• [Short problem 1]
Give the passage of the Loveless review between "While the de" and "sweeter with time.", inclusive, and change "compelled" to "driven".
• [Short problem 2]
Continue the review of My Bloody Valentine's Loveless from the point where it stops.

• [Page extract]
#####
My Bloody Valentine – Loveless

RiYL: The Jesus & Mary Chain, Cocteau Twins, Galaxie 500

While the de facto trend here at RadioUTD land may be to… you know… review the albums as they are released… I am somehow compelled to write a review for an album that was released almost two decades ago now. So strange, I realize. My Bloody Valentine’s Loveless is just that amazing though, and the album’s influence has only grown sweeter with time.

It’s the defining album of the shoegazing genre, Kevin Shields own magnum opus. At the same time it is an album that helped bring about the end of shoegazing as a distinct style. Neither MBV nor any of their counterparts could ever really formulate a way to follow an album as transcendental as Loveless. The Valentines would never produce another release, slowly fading away without ever having formally broken apart. “The scene that celebrates itself” never reeeaally ended though, at least not in any absolute sense. An abundantly diverse array of great bands are admittedly influenced by the music of MBV. Anything from M83 and Sigur Rós to that favorite band of everyone’s older brother growing up, Guided By Voices. Yes, Even Thom Yorke of a quaint little English quintet, Radioheads is it…?, has proclaimed his love for Loveless. And if Thom loves it, really, who are we to argue? So….
#####
• [Data shown]
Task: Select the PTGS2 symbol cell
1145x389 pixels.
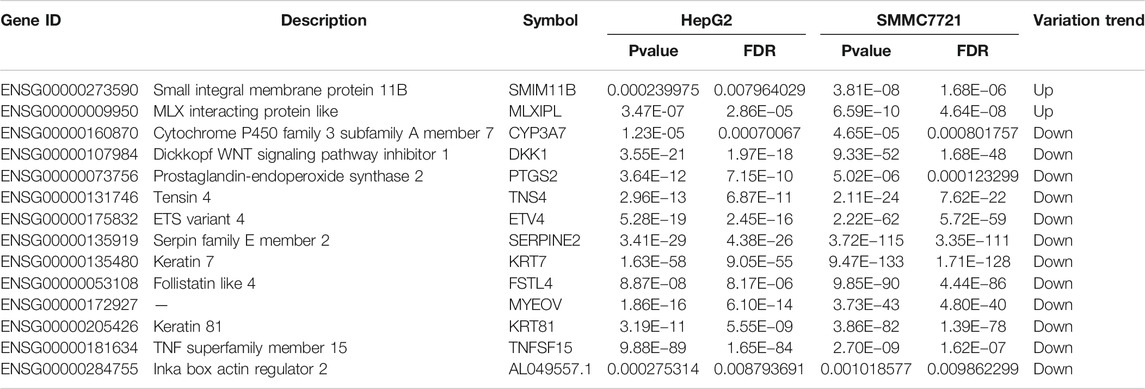Action: pos(530,176)
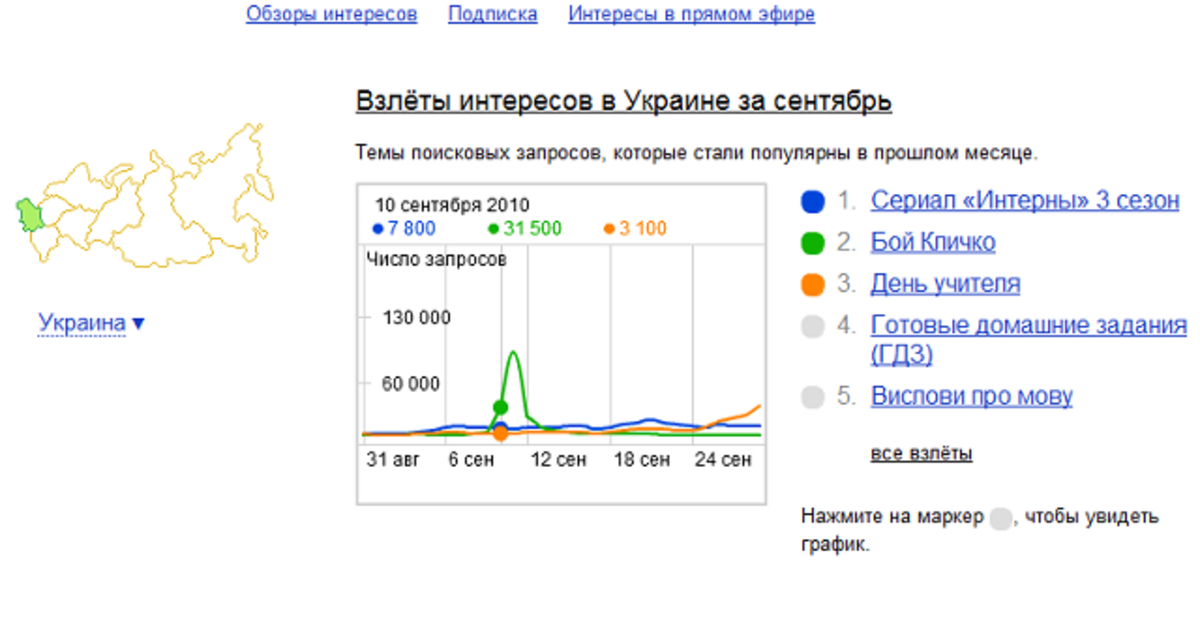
#####
• [Written reply 1]
While the de facto trend here at RadioUTD land may be to… you know… review the albums as they are released… I am somehow driven to write a review for an album that was released almost two decades ago now. So strange, I realize. My Bloody Valentine’s Loveless is just that amazing though, and the album’s influence has only grown sweeter with time.

• [Written reply 2]
Between the 88 release of Isn’t Anything and Loveless in 91, Shields had mastered the use of his tremolo strumming style to expert effect, creating a fuzzy, lush and bounding texture (visually, the album art expresses this quality perfectly). Snare heavy drumming, along with the guitar work of Shields, furnishes the droning, filled wall of sound that is a trademark of the shoegazing genre (Note: Not Phil Spector! style wall of sound, this is noise from an almost painfully loud and often, detuned guitar). Surely MBV is a guitar driven band, but it is the vocal harmonization of Shields and Bilinda Butcher that gives them their true emotional appeal. Butcher’s breezy, sometimes dizzyingly ethereal voice glides over Shields’ thickly layered chords. This is the essential MBV sound. Choice of word here doesn’t matter so much as the quality of feeling conveyed in her voice. I am definitely! not, however, contending that the lyrics are used simply as another instrument. Cryptic as they may be, there is meaning behind them, usually a sense of nostalgia or longing, as on “To Here Knows When” (Turn/Your head/Come back again/To here knows when).

In the end there is hardly a superlative I could place upon this album that hasn’t in some way found its way there countless times prior. While there is a monumental amount of hype surrounding Loveless, to the point sometimes of almost becoming a cliché, hype is not always necessarily the assailant of truth or originality.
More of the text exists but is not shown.